Quelles sont les bases de chacun des systèmes ?

Le logo « Nutri-Score » (« 5-C modifié »), est un système à cinq couleurs répartissant les produits en cinq catégories élaborées sur la base d’un score caractérisant la qualité nutritionnelle du produit à partir de la valeur énergétique et des teneurs en nutriments majeurs (matières grasses dont acides gras saturés, sucres, sel) ainsi que de la teneur en fibres et en protéines sous certaines conditions. La teneur en fibres ne figurant pas dans le tableau nutritionnel obligatoire, n’est pas nécessairement disponible pour le calcul du score. Les cinq couleurs apparaissent systématiquement sur l’emballage, avec une « loupe » sur la couleur attribuée au produit.

Le système « Nutri-Score »

Le logo « SENS » (Système d’Etiquetage Nutritionnel Simplifié) est un système à quatre couleurs, comportant en outre une indication sur la fréquence de consommation. Il est construit à partir d’une classification réalisée sur la base de la teneur du produit en énergie, en nutriments majeurs (protéines, matières grasses, sucres, sel) et en fibres. De plus, selon la catégorie d’aliment considérée, un nutriment caractéristique de cette catégorie est pris en compte (exemple : calcium pour les produits laitiers, fer pour les viandes et poissons,…). Chaque produit comprend l’un des visuels suivants :

Le système « SENS »

Le logo « Nutri-Repère » est un système améliorant un système déjà utilisé, les « RNJ » (Repères Nutritionnels Journaliers) ou « GDAs » (Guideline Daily Amounts). Il visualise la contribution en pourcentage et valeur absolue d’une portion d’aliment aux apports nutritionnels de référence en énergie, matières grasses, acides gras saturés, sucres et sel.

Le système « Nutri-Repère »

Le logo « Nutri-Couleurs » est un système mis en oeuvre au Royaume-Uni depuis plusieurs années (« Traffic Lights »), fondé sur une échelle à trois couleurs et fournissant la contribution en pourcentage et valeur absolue d’une portion d’aliment aux apports nutritionnels de référence en énergie, matières grasses, acides gras saturés, sucres et sel. Selon la teneur (élevée, moyenne, faible) en nutriment apportée par une portion d’aliment, une des trois couleurs est attribuée à chacun d’entre eux.

Le système « Nutri-Couleurs »

Pourquoi le logo sera-t-il volontaire et non obligatoire ?

D’après la réglementation européenne en vigueur (règlement INCO 1169/2011), l’apposition d’un logo sur les emballages des produits est basée sur le volontariat des acteurs de la chaîne alimentaire : « Les États membres peuvent recommander aux exploitants du secteur alimentaire d’utiliser une ou plusieurs formes d’expression ou de présentation complémentaires de la déclaration nutritionnelle [...]», (la déclaration nutritionnelle obligatoire doit être constituée des mentions suivantes : valeur énergétique, teneurs en protéines, glucides dont sucres simples, matières grasses dont acides gras saturés, sel, pour 100g ou 100ml de produit et éventuellement pour une portion). Les textes européens étant juridiquement supérieurs aux textes nationaux, les autorités françaises ne peuvent que « recommander ».

L’article 14 de la loi de modernisation de notre système de santé du 26 janvier 2016 s’inscrit dans le cadre de ce règlement européen : « [...] la déclaration nutritionnelle obligatoire prévue par le même règlement peut être accompagnée d'une présentation ou d'une expression complémentaire au moyen de graphiques ou de symboles, dans les conditions prévues à l'article 35 dudit règlement. Les modalités selon lesquelles les recommandations de l'autorité administrative [...] sont établies et font l'objet d'une évaluation sont définies, après avis de l'Agence nationale de sécurité sanitaire de l'alimentation, de l'environnement et du travail, par décret en Conseil d'Etat. ».

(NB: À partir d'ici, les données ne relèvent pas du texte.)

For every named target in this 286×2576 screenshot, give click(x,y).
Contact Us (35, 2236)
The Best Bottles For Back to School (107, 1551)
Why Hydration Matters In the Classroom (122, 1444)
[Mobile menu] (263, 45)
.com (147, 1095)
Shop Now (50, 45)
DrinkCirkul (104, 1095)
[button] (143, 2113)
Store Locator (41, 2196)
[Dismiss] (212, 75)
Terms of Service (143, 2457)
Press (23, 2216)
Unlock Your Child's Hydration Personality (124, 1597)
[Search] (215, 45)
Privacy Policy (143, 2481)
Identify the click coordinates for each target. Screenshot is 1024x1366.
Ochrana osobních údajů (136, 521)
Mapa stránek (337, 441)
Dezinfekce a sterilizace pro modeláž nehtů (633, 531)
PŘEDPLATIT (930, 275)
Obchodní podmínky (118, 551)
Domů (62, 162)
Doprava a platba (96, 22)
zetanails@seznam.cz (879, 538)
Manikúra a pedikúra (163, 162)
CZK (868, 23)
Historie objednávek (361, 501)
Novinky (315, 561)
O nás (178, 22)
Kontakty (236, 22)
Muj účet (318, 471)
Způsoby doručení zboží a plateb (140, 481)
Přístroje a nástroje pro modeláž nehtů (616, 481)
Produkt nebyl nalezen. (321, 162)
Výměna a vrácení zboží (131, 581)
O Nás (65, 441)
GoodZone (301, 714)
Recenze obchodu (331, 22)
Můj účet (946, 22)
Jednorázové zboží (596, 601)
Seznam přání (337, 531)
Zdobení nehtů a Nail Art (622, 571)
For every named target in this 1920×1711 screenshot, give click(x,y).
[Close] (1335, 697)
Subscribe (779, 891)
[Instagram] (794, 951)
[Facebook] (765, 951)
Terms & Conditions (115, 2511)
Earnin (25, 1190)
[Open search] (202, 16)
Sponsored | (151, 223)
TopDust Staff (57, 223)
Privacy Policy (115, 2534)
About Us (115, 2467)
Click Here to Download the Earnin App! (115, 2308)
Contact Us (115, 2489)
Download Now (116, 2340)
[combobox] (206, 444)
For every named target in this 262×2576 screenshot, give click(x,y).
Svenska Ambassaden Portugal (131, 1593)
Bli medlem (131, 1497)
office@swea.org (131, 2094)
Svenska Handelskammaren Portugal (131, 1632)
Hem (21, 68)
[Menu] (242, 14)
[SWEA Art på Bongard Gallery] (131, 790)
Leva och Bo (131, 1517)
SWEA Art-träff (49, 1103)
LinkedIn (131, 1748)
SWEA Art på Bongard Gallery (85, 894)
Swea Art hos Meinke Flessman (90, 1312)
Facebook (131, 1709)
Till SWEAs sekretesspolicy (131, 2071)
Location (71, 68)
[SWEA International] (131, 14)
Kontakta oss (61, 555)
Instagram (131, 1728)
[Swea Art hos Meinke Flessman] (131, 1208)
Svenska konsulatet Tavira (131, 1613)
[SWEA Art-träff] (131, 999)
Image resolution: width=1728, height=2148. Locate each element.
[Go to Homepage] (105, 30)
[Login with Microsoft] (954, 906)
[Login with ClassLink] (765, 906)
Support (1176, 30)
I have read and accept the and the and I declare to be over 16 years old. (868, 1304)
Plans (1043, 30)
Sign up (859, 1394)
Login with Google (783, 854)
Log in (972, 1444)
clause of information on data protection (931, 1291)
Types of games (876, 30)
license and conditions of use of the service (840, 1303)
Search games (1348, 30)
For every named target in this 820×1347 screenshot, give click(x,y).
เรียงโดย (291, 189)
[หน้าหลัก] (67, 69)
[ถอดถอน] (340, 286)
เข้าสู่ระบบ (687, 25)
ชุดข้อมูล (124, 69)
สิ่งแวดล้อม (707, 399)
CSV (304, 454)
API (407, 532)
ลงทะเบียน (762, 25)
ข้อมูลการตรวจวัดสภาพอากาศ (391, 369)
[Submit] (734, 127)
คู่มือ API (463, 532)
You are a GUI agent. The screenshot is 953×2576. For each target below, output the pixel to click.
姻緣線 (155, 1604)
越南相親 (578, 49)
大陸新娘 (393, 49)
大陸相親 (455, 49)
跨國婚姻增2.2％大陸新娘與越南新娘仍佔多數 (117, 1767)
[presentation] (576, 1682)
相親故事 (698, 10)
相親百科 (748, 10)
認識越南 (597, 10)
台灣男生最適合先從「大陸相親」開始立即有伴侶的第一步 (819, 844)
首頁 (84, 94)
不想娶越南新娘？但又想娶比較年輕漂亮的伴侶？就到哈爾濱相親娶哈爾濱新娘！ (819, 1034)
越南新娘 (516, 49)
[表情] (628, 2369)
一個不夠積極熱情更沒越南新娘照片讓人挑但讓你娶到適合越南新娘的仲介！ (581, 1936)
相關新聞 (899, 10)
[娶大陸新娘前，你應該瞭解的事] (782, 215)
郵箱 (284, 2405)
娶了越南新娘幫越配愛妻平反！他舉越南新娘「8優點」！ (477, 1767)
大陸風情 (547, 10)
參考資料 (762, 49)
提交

Un logo va-t-il encore surcharger l’étiquetage des produits ?

C’est en effet une information supplémentaire sur la face avant du packaging du produit mais dans l’objectif d’apporter une information simplifiée, compréhensible en un coup d’oeil.

Le logo aura-t-il vocation à être apposé sur tous les types de produits ?

Le logo a vocation à être apposé sur tous les produits emballés vendus dans la distribution. A contrario, il ne figurera pas sur les produits non emballés ni dans la restauration par exemple. Le règlement européen et la loi française ne concernent ni les boissons alcoolisées (titrant plus de 1,2% d’alcool) ni les compléments alimentaires. Ces produits ne porteront donc pas de logo nutritionnel graphique. Le règlement INCO ne couvre pas les eaux minérales naturelles mais les systèmes 5-C et SENS les incluent.

Le logo traduit-il vraiment toutes les composantes de la qualité nutritionnelle des produits ?

Non, le logo a pour but d’apporter une information générale et claire au consommateur sur la valeur énergétique et un certain nombre de nutriments. Tous les logos prennent en compte la valeur énergétique et l’apport en acides gras saturés, en sucres et en sel des produits alimentaires. D’autres éléments peuvent varier selon les logos (cf. réponse à la question 4). Aucun des logos ne visent à rendre compte de la teneur complète en minéraux et vitamines. Le système SENS prend en compte le calcium et le fer selon les catégories de produits. Le système Nutri-Score tient indirectement compte, pour ce qui concerne les produits contenant des fruits et légumes, de la vitamine C, à travers le pourcentage éventuel de fruits et légumes.

Le logo peut-il répondre aux attentes des consommateurs ?

Oui, le logo peut répondre aux attentes des consommateurs sur certains de leurs besoins d’information. Beaucoup d’entre eux trouvent que l’information nutritionnelle actuelle est trop complexe et/ou trop longue à lire en conditions réelles d’achat. Ils souhaitent avoir accès à une information simple pour les guider dans leurs choix alimentaires. L’information fournie pourrait contribuer, si elle est suivie par les consommateurs, à la prévention du surpoids, du diabète ou des risques cardio-vasculaires.

Qu’a dit l’Anses sur les logos qui lui ont été soumis ?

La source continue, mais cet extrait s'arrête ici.